Write out, without any change, the lines in the material below that run from the line with "Toggle the color" through the line with "Click the back arrow icon", both included.

==========

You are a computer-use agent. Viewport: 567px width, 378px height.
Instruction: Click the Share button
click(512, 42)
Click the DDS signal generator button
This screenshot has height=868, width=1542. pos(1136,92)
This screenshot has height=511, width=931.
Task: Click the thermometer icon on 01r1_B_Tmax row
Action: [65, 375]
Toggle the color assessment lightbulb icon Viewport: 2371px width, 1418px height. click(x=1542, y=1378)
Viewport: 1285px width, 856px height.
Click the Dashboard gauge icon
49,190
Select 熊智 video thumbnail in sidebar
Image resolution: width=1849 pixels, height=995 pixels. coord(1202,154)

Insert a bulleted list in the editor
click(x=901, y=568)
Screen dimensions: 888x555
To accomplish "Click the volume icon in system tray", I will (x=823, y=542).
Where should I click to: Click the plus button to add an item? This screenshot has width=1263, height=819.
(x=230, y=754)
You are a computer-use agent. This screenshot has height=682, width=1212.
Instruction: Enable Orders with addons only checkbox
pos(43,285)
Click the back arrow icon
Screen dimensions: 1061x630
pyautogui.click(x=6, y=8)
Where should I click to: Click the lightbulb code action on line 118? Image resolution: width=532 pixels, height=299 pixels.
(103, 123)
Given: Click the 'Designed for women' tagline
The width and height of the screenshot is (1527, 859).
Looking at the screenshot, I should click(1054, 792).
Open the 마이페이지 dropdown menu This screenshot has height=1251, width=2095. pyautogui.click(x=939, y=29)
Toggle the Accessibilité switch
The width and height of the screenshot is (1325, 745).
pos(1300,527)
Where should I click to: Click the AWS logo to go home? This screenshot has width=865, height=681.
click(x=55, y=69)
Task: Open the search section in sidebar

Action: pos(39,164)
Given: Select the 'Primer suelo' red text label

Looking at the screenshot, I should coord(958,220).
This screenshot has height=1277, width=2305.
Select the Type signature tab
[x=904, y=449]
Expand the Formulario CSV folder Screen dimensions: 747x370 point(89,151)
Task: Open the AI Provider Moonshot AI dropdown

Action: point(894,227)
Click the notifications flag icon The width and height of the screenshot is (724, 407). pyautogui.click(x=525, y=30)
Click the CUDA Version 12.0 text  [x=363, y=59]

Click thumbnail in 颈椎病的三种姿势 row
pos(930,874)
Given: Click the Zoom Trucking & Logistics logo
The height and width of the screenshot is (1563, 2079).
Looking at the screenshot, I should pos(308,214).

==========

> [OUTPUT BELOW]
Toggle the color assessment lightbulb icon Viewport: 2371px width, 1418px height. click(x=1542, y=1378)
Viewport: 1285px width, 856px height.
Click the Dashboard gauge icon
49,190
Select 熊智 video thumbnail in sidebar
Image resolution: width=1849 pixels, height=995 pixels. coord(1202,154)

Insert a bulleted list in the editor
click(x=901, y=568)
Screen dimensions: 888x555
To accomplish "Click the volume icon in system tray", I will (x=823, y=542).
Where should I click to: Click the plus button to add an item? This screenshot has width=1263, height=819.
(x=230, y=754)
You are a computer-use agent. This screenshot has height=682, width=1212.
Instruction: Enable Orders with addons only checkbox
pos(43,285)
Click the back arrow icon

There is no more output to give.